Outro dado importante é que o número médio de trabalhadores aumentou 13% para os 2112. Os trabalhadores são o talento, o maior “ativo” da Novabase e a sua capacidade de os manter e de contratar mais pessoal muito qualificado é essencial para a estratégia de crescimento.
OPA e nova redução do capital social
Após a redução do valor nominal das ações de 1,74 euros para 1,05 euros em julho de 2022, e respetivo pagamento de 0,43 euros por ação, o que levou a uma redução de capital de 54,6 milhões de euros para 32,9 milhões, com o objetivo de cobrir prejuízos e a libertação de excesso de capital, a Novabase volta à carga nesta matéria.
Desta vez, o capital social passará de 32,9 milões de euros para 942 mil.
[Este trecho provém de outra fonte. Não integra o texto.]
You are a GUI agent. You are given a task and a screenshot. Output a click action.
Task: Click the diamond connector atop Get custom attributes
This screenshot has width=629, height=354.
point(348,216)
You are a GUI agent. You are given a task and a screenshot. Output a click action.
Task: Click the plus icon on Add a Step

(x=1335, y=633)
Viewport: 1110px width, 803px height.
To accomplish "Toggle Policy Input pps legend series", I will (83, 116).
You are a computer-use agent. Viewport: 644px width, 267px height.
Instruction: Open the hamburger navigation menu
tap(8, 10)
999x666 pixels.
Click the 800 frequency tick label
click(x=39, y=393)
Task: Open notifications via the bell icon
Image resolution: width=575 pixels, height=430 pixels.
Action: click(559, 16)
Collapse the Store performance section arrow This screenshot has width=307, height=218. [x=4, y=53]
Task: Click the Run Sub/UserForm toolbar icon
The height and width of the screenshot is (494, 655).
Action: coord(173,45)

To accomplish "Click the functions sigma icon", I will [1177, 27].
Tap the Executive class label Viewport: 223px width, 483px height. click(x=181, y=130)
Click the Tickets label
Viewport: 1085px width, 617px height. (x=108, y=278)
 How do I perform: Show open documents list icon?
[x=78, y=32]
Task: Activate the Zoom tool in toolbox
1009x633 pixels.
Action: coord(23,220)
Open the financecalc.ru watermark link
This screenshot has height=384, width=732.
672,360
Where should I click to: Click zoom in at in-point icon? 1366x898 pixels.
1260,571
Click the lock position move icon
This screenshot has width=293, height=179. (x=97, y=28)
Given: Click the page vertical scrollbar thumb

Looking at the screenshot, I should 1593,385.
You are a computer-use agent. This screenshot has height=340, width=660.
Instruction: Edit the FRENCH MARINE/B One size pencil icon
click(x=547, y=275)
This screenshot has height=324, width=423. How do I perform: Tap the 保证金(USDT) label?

A Novabase planeia fazê-lo através de uma nova redução do valor nominal da totalidade das ações e da aquisição de no máximo 20% das próprias ações pelo valor de 4,85 euros.
Essas ações serão diluídas com o intuito de reduzir o montante de capital da sociedade.
A razão destas operações é devolver aos sócios fundos considerados excessivos para a atividade da sociedade.
O capital social é agora demasiado elevado, tendo em conta o que a Novabase precisa para executar a sua atividade, podendo devolver estes montantes aos acionistas sem prejuízo da mesma.
Remuneração dos acionistas
O Conselho de Administração mantém a intenção de pagar os remanescentes 0,42 euros (dos 1,5 euros definidos para o período 2019-23) até ao final do ano.
O que representa uma dividend yield de 8,8%, uma remuneração bastante acima da média do setor.
Conselho
O valor de compra por ação de 4,85 euros, 10,7% acima da cotação de fecho anterior ao anúncio da OPA e 1% acima da atual, é uma oferta considerável, mas não irrecusável.
Não aceite a OPA, não consideramos que seja o momento para se desfazer das suas ações da Novabase. A remuneração aos acionistas será elevada este ano e a cotação mantém potencial de valorização.
Esperamos que os resultados continuem a crescer e prevemos lucros de 0,29 euros por ação em 2023 e 0,35 euros em 2024.
Por outro lado, a subida da cotação de 10,2% desde o anúncio da OPA e 18,8% desde o início deste ano, coloca-a num ponto de entrada menos atrativo.
Existe também, o risco de a cotação vir a corrigir após o final do prazo da OPA. Embora, por enquanto e até ao final da operação, se mantenha sustentada aos níveis atuais (perto do preço da oferta).
Assim, alteramos o conselho de compra para manter o título em carteira.
Cotação à data da análise: 4,74 euros.